Hiking Pictograph Trail in Anza-Borrego Desert State Park is an adventure back in time. Located in Blair Valley on the western side of Anza-Borrego, this mellow 1.6 mile out-and-back trail brings hikers to a boulder covered in pictographs painted thousands of years ago by Kumeyaay artists.
Contemplating the ancient artwork in this rugged desert landscape carries is inspiring and makes one wonder what life was like for the native people in those times.
The trailhead for the Pictograph Trail is located at the southeast end of Little Blair Valley (GPS: 33.019697, -116.359904), where two ridges meet. The road to the trailhead is unpaved and sandy and an SUV or four-wheel drive is recommended, particularly after heavy rains, when the road can get washed out and very rough.
There’s quite a bit of parking at the trailhead, and people camp in this area as well. There are no designated campsites, but dispersed camping is allowed.
If you are looking for something more established, Blair Valley Primitive Campground, at the entrance to Blair Valley off the S2, is located just a couple of miles away.
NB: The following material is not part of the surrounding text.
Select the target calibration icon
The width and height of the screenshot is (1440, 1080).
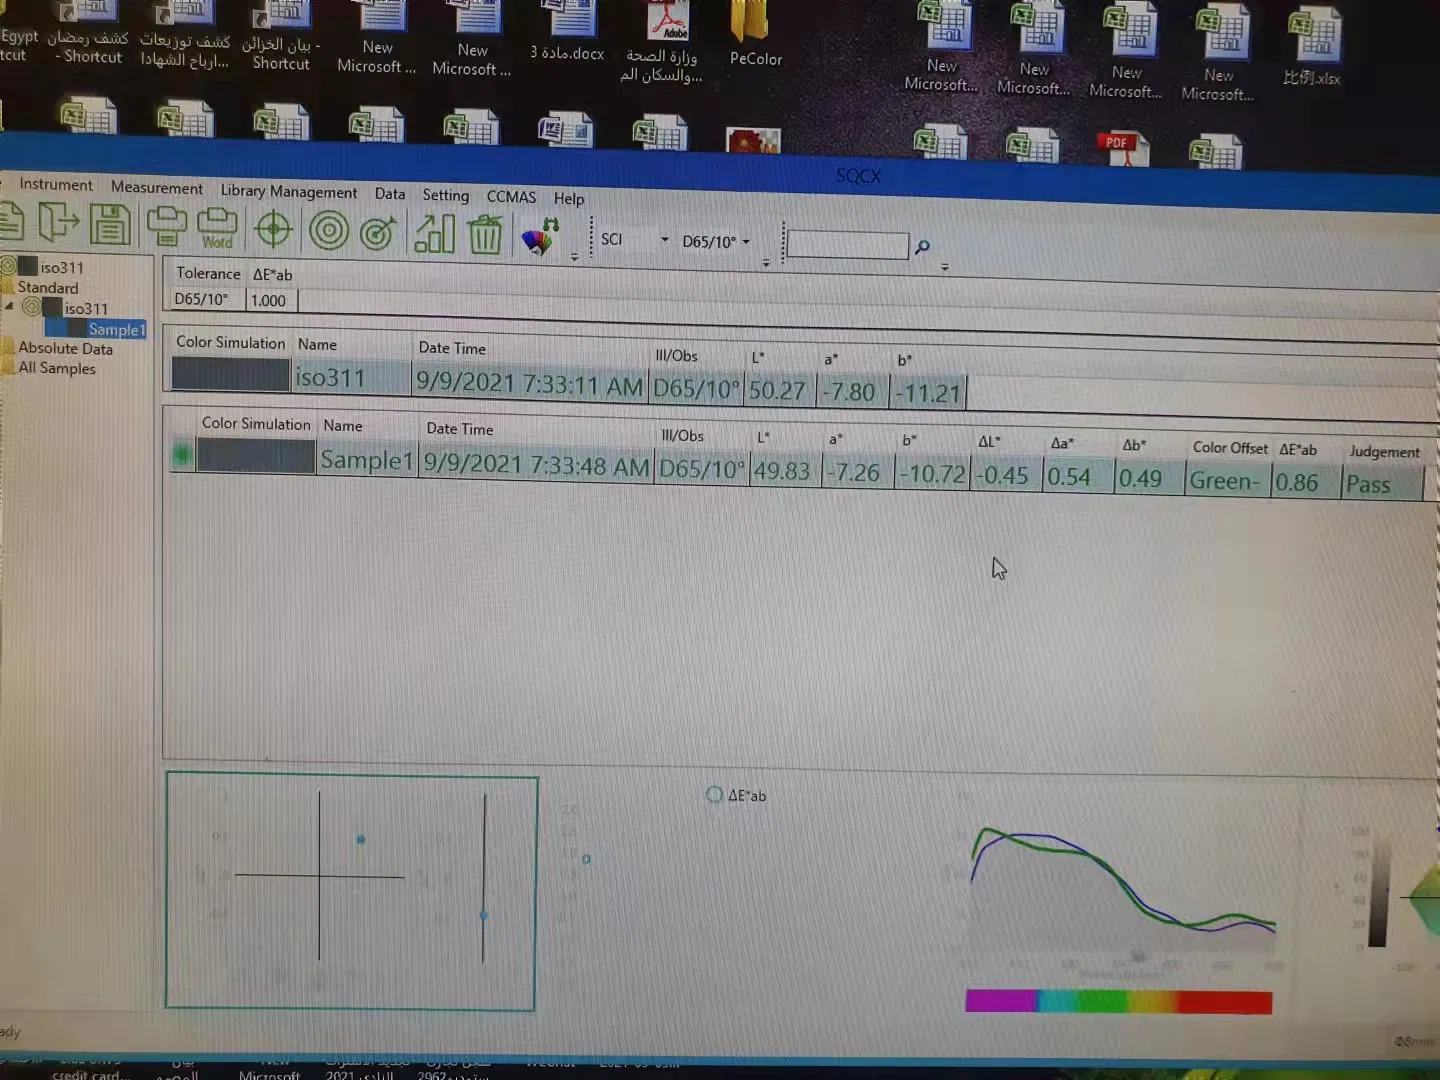click(x=272, y=229)
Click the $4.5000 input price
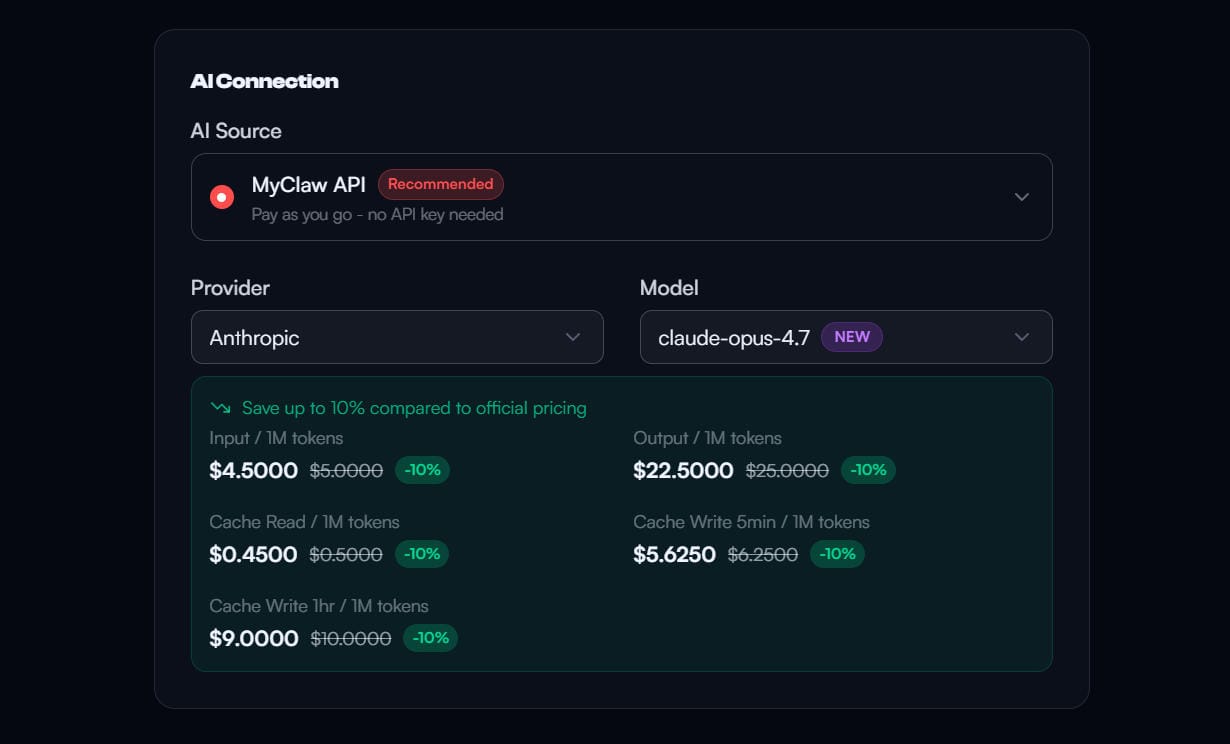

By “established” I mean it has a vault toilet.
The trailhead is marked by a small sign. The first quarter-mile of the trail winds its way east uphill through a narrow divide between Little Blair Valley and Smuggler Canyon.
One day while hiking here, my son and I found a rosy boa crossing the path just past the trailhead. Many desert plants grow in this canyon. Watch out for the cholla cactuses, particularly if you have kids. They are nice to look when the sun lights up their spines, but they can do some serious damage if you step on or bump into on. It’s not recommended to brings dogs on this hike, as the spines can wreak havoc on their feet.
At the top of the hill, the valley opens up and enters Smuggler Canyon. The trail follows the southeast for about another half a mile to the pictographs (GPS: 33.017182, -116.347950).
If you look closely near the painted boulder, you’ll find morteros in the other boulders, smooth divots made by the Kumeyaay when they ground food, paint, or other substances.
It probably goes without saying, but avoid touching or otherwise damaging the pictographs. There are a number of pictographs in Anza-Borrego, but these are the only ones that are well known and publicized by the park service. They are historical treasures that can hopefully be preserved for centuries to come.
If you continue another half mile past the pictographs, you’ll come to a site that was once a seasonal Kumeyaay camp and to the top of a dry waterfall that provides a stunning view of Carrizo Valley. Pass through the little notch in the ridge to get to the overlook.